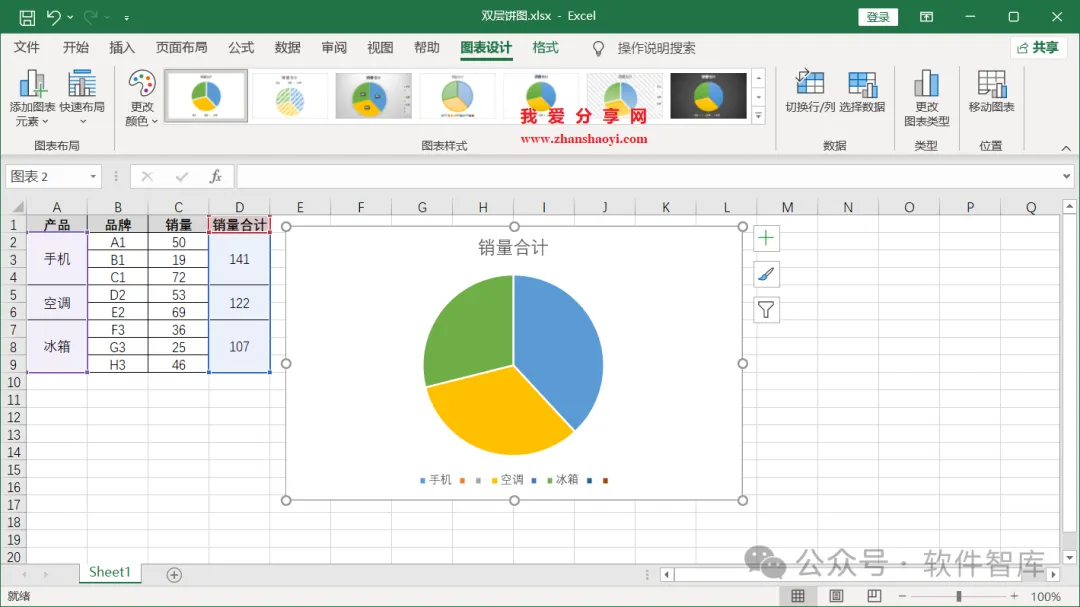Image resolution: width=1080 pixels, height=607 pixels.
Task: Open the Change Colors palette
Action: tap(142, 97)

==

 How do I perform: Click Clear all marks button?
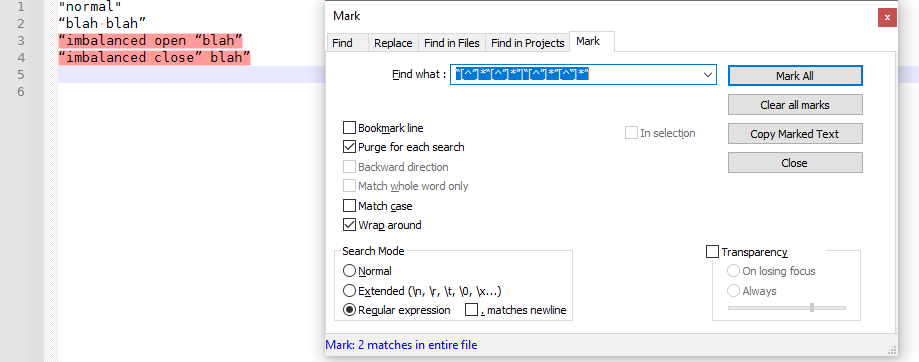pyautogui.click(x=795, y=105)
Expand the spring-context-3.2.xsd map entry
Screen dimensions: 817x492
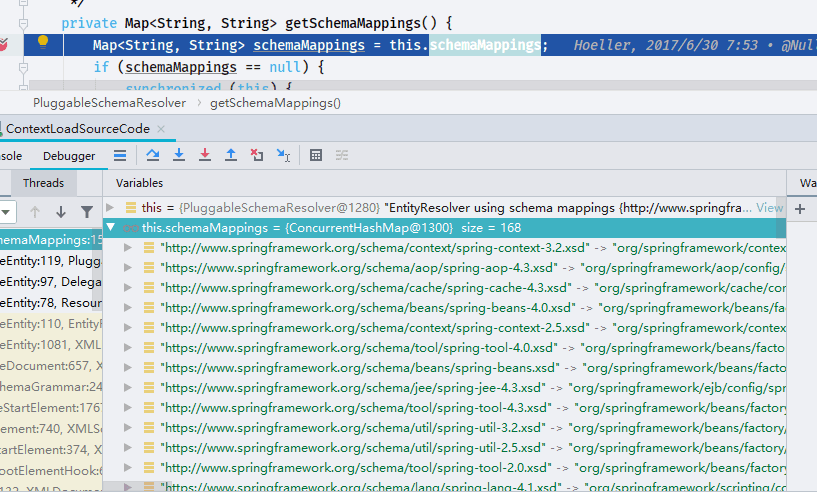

§ **EXERCISE PROMPT**
Working from the entries above, reproduce exactly and only the lines beginning with the line that has "How do I perform: Click" and ending with the line that has "Screen dimensions: 817x492"; omit all pictures.

§ **FINAL ANSWER**
 How do I perform: Click Clear all marks button?
pyautogui.click(x=795, y=105)
Expand the spring-context-3.2.xsd map entry
Screen dimensions: 817x492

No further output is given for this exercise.